There are areas in health care facilities that require specific environmental controls and operational procedures to ensure safety, such as patient isolation rooms, surgical suites and compounding areas. Environmental or procedural breaches in these “high consequence” spaces may lead to adverse events, causing harm, or even death, for pharmacists, caregivers and patients.
One of the high consequence spaces, usually located in the pharmacy department, is the sterile compounding area. This is where compounded sterile preparations (CSPs) such as injections, IV infusions, ophthalmic medications and irrigations for internal body cavities are made. Maintaining the integrity of the sterile compounding area is essential in order to prevent the contamination of CSPs.
USP General Chapter <797> Pharmaceutical Compounding – Sterile Preparations establishes best practice for mitigating the risk of CSP contamination. The guidelines in the USP Chapters set the minimum standards required to prevent patient and worker harm associated with drug compounding.

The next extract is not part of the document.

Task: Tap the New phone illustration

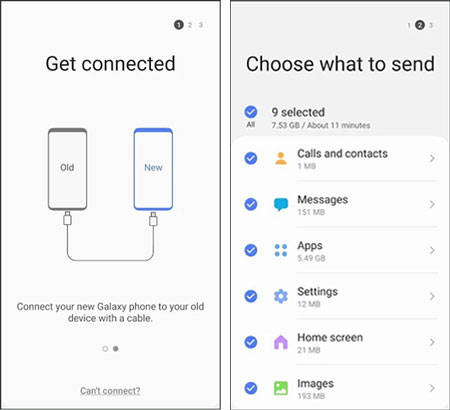Action: pyautogui.click(x=153, y=169)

On June 1, the USP standards for sterile compounding, USP Chapter <797>, were updated to clarify previously ambiguous content, reflect scientific developments, incorporate advancements in clinical practice, and to harmonize with USP General Chapter <800> Hazardous Drugs—Handling in Healthcare Settings. The published changes will become enforceable on Dec. 1, 2019. Conforming to the changes of the revised chapter in a short amount of time will require swift preparation and attention to the following budget considerations.

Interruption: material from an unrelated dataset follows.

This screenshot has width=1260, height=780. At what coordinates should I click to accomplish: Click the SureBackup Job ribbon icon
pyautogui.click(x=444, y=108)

Enhancements to CSP preparation environment
In the current version of USP Chapter <797>, the beyond-use date (BUD) of a CSP was determined by the likelihood of contaminating the drug during the compounding process, i.e. low, medium, and high risk. Now, the microbial contamination risk levels have been revised into two classifications, Category 1 and Category 2, based on the environment in which the CSPs are prepared. Category 1 CSPs are prepared in an unclassified Segregated Compounding Area (SCA) and have maximum BUDs of 24 hours. Category 2 CSPs are prepared in a cleanroom suite and have longer BUDs.
The type of primary engineering control (hood) in which the CSP is prepared no longer factors into the assigning of BUDs. Therefore entities that currently prepare CSPs in compounding aseptic isolators (CAI) or compounding aseptic containment isolators (CACI) that are not located in a cleanroom suite will no longer be able to assign extended BUDs to those CSPs. Pharmacy leadership will have to assess if a maximum BUD of 24 hours for their CSPs will suffice or if the construction of a cleanroom suite should be considered based on business needs. The cost of changing the current facility design will encompass enlisting cleanroom design and construction services.
Another facility design consideration is the evaluation of the current HVAC system. Can it meet the new specific parameters of sustaining a relative humidity in the compounding cleanroom suite of ≤ 60% and supplying ≥ 20 air changes per hour of HEPA-filtered air in the cleanroom suite’s anteroom? The appropriate HVAC system must be able to maintain the required environmental controls (pressure differential, temperature and relative humidity) specified in the chapter. If not able to meet the standards, a facility’s HVAC system may need to be upgraded or replaced.
Additional monitoring requirements for microbial contamination
USP Chapter <797> requires formal establishment and documentation of a facility’s quality assurance (QA) and quality control (QC) programs. One of the significant changes to mandatory monitoring procedures is the frequency of surface sampling for microbial contamination, which has increased from being collected on a periodic basis determined by the entity to being required to be performed monthly. The increase in surface sampling to monthly will require extra personnel time, the purchase of additional validation consumables such as sampling devices and plates, and an increase in the use of environmental laboratory services for sample identification.
Personnel training and proficiency evaluation requirements
The final budget consideration is the direct and indirect cost of changes to the personnel training and evaluation requirements. USP Chapter <797> requires that all personnel involved in the compounding of CSPs must be initially trained and qualified by demonstrating proficiency in compounding CSPs on an annual basis. Core competencies that must be demonstrated include garbing and hand hygiene and aseptic technique.
The tests to assess competency of these activities are gloved fingertip and thumb sampling and media-fill testing, respectively. The frequency of performing both tests has been revised from a minimum requirement of initially and every 12 months for low- and medium-risk level compounding to initially and every six months for all compounding personnel.
Also included in USP Chapter <797>’s mandate is the designation of one or more individuals to be responsible and accountable for the performance and operation of the facility and personnel in the preparation of CSPs and for performing other functions as detailed in the chapter. Although considerations for who takes on this responsibility is site-specific, the key responsibilities that form the foundation of this position include becoming an expert in this area which may require additional training, developing standard operating procedures, overseeing the facility’s QA and QC programs, and focused attention on staff training and competency, all requiring dedicated labor hours.
Maintaining the sterility of CSPs by ensuring the environmental integrity of work practices in the high consequence pharmacy compounding space is paramount for patient safety. Revisions to the USP Chapter <797> standards, as well as enhanced regulatory oversight and inspection of compounding pharmacies, will require health care facilities to incur additional costs to comply by the enforcement deadline.